Je vais être honnête : j’ai failli décrocher au bout de deux épisodes. Si vous n’avez pas lu les livres, comme moi, Le problème à trois corps n’est pas très accueillant. Je sais bien qu’adapter une œuvre littéraire de science-fiction, est un exercice compliqué. Il faut réussir à équilibrer entre les attentes des lecteurs et l’accessibilité pour un public plus large. La série débute dans un brouillard, enchaînant des intrigues qui semblent se superposer sans jamais s’éclaircir. On a une structure froide et « efficace » qui laisse peu de place à l’émotion ou à l’attachement aux personnages.
Le récit suit deux temporalités. D’un côté, des scientifiques d’aujourd’hui confrontés à des suicides mystérieux, des phénomènes qui défient les lois de la physique et une série de signaux étranges. De l’autre, on suit le parcours d’une jeune scientifique dans la Chine répressive des années 60. La série empile ensuite les couches : des jeux vidéo immersifs, des organisations secrètes, des signaux de l’espace, des rencontres fantomatiques, et une civilisation extraterrestre technologiquement supérieure qui semble déjà manipuler l’humanité. Résultat : on est perdu.
Certaines scènes illustrent bien ce problème, notamment les longues scènes autour des jeux vidéo, qu’on finit par comprendre être un mode de recrutement extraterrestre. On finit par comprendre leur rôle, mais pas avant de s’être demandé à plusieurs reprises si tout ça en valait la peine. C’est d’autant plus frustrant qu’à partir de la mi-saison, tout s’éclaire enfin : les intrigues s’imbriquent, les personnages prennent du relief, et le propos commence à résonner. Il fallait s’accrocher jusque-là. L’arrivée des extraterrestres est à la fois imminente – ils influencent déjà la Terre – et différée de 400 ans.

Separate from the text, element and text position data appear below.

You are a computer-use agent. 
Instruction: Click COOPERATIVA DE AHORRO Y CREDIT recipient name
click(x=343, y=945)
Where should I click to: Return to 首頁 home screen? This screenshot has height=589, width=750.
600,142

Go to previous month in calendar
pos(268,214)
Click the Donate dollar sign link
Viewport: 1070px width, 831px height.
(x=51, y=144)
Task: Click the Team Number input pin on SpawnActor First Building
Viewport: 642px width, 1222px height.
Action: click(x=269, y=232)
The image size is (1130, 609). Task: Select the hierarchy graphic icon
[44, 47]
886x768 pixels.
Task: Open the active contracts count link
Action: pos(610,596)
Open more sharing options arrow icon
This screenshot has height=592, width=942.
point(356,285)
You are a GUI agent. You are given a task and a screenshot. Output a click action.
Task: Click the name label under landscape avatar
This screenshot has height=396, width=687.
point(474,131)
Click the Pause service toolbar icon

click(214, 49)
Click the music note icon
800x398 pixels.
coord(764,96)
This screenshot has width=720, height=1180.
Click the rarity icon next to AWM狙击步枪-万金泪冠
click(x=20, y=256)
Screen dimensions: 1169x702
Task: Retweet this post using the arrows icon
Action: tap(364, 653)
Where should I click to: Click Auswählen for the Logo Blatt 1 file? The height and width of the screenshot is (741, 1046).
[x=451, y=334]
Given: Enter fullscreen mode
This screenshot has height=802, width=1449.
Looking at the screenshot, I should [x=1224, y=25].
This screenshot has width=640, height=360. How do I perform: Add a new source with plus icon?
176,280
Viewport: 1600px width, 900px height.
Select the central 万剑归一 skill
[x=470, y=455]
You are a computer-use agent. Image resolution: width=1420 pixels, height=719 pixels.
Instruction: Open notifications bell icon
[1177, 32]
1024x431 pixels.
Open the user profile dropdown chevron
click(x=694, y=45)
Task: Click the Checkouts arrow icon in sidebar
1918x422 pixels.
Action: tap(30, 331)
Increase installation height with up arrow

Ce décalage soulève une question fascinante : comment une société affronte-t-elle une menace lointaine mais inévitable ? L’écho avec le changement climatique ou les crises économiques et politiques est flagrant, et souligne notre incapacité à penser à long terme. Ce propos résonne, même si la série n’en tire pas tout le potentiel.
L’élément humain, si absent au départ, émerge dans la relation entre Jin et Will, anciens camarades étudiants, alors que le second jugé brillant est rongé par une maladie incurable. Leur lien – qui dépasse la romance – donne enfin une chair émotionnelle à l’intrigue. La question devient : que signifie mourir et laisser une trace ? Will, d’abord serein face à sa propre fin, se retrouve tenté de donner son cerveau à une expérience orchestrée par Jin. Ce choix, à la fois intime et éthique, mêle le personnel au collectif, et donne une vraie tension à l’intrigue.
Sur le plan technique, tout cela reste « propre », sans âme particulière. La réalisation est fonctionnelle, mais sans éclat. Rien ne vient renforcer ou contredire les thèmes, ce qui aurait pu donner une identité visuelle marquante. Et pourtant, la deuxième partie de la saison réussit à poser des bases suffisamment intrigantes pour qu’on ait envie de continuer. Mais soyons honnêtes : cette première saison ressemble davantage à une introduction étirée qu’à une adaptation pleinement satisfaisante. On reste en attente, partagé entre l’espoir d’un développement passionnant et le regret d’un début si froid.